Case ID: f3d_241/html/0396-01.html
Source: Caselaw Access Project
Author: {"author": "PER CURIAM:", "license": "Public Domain", "url": "https://static.case.law/"}
Date Created: 2024-08-24T03:29:51.129683

FEDERATED MUTUAL INSURANCE COMPANY, Plaintiff, v. GRAPEVINE EXCAVATION, INC., et al., Defendants, Grapevine Excavation, Inc., Defendant-Third Party Plaintiff-Appellant, v. Maryland Lloyds, a Lloyds Insurance Company, Third Party Defendant-Appellee.
    No. 98-10904.
    United States Court of Appeals, Fifth Circuit.
    Feb. 2, 2001.
    Patrick J. Wielinski (argued), Haynes & Boone, Michelle I. Rieger, Winstead, Se-chrest & Minick, Dallas, TX, for Grapevine Excavation, Inc.
    Richard Brent Cooper (argued), Raymond Douglas Rees, Diana L. Faust, Cooper & Scully, Dallas, TX, for Maryland Lloyds.
    Before JONES, and WIENER, Circuit Judges, and WALTER, District Judge.
    
    
      
       District Judge of the Western District of Louisiana, sitting by designation.
    
   PER CURIAM:

The district court rendered summary judgment in favor of Third Party Defendant-Appellee Maryland Lloyds (“Maryland”). We held on appeal that Maryland had breached its contract with Third Party Plaintiff-Appellant Grapevine Excavation Inc. (“GEI”), reversed the district court’s grant of summary judgment and rendered judgment in favor of GEI, and remanded the case for the district court to determine the appropriate remedy. From that remand, however, we withheld the- issue of GEI’s entitlement to attorney’s fees incurred in prosecuting this action, retaining jurisdiction for the limited purpose of making that determination, and in turn certifying that question to the Supreme Court of Texas. We asked:

In a policyholder’s successful suit for breach of contract against an insurance company that is subject to one or more of the provisions listed in § 38.006, is the insurance company liable to its policyholder for reasonable attorney’s fees incurred in pursuing the breach-of-contract action, either under an Insurance Code provision listed in § 38.006, or under § 36.001 if application of one or more of those sections does not result in the award of attorney’s fees?
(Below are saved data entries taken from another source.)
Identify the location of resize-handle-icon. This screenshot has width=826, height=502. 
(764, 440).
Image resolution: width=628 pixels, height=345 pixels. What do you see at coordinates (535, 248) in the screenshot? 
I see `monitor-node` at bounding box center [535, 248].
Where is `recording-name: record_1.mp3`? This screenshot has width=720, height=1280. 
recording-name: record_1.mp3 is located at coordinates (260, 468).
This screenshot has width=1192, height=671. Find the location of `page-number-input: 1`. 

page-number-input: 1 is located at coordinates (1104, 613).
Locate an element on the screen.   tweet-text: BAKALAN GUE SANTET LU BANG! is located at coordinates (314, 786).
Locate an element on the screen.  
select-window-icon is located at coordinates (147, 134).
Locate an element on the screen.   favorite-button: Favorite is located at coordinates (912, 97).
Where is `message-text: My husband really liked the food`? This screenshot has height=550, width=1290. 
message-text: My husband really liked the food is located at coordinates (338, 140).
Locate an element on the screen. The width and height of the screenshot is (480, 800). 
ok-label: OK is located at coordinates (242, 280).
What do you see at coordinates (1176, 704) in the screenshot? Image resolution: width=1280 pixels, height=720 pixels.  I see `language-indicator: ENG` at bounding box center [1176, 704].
The Supreme Court of Texas answered in the affirmative:

We hold that in a policyholder’s successful suit for breach of contract against an insurer that is subject to the provisions listed in section 38.006, the insurer is liable for reasonable attorney’s fees incurred in pursuing the breach-of-contract action under section 38.001 unless the insurer is liable for attorney’s fees under another statutory scheme. Accordingly, we answer the certified question from the Fifth Circuit Court of Appeals yes.

GEI is therefore entitled to recover its reasonable attorney’s fees.

As the district court originally ruled against GEI, that court has not had an opportunity to determine the quantum of attorney’s fees and costs to which GEI is entitled. We remand this additional issue with instructions for the district court to conduct such proceedings as it deems necessary and appropriate to ascertain the amount of GEI’s reasonable attorney’s fees and costs, and to enter judgment accordingly. This panel retains limited jurisdiction to hear any appeal that might arise from the remand of this issue.

REMANDED on issue of attorney’s fees and costs; LIMITED JURISDICTION RETAINED by this panel to hear future appeals, if any, regarding attorney’s fees and costs. 
      
      . 197 F.3d 720 (5th Cir.1999).
     
      
      . 197 F.3d 730, 732 (5th Cir.1999).
     
      
      . 35 S.W.3d 1 (Tex.2000), rehearing overruled (Jan 18, 2001). To the extent that the Supreme Courf of Texas’s answer to our question in the instant case conflicts with our decisions in Lafarge Corp. v. Hartford Cas. Ins. Co., 61 F.3d 389, 402-03 (5th Cir.1995) and Bituminous Cas. Corp. v. Vacuum Tanks, Inc., 975 F.2d 1130, 1133 (5th Cir.1992), those cases are no longer binding precedent of this Court. See FDIC v. Abraham, 137 F.3d 264, 268-69 (5th Cir.1998).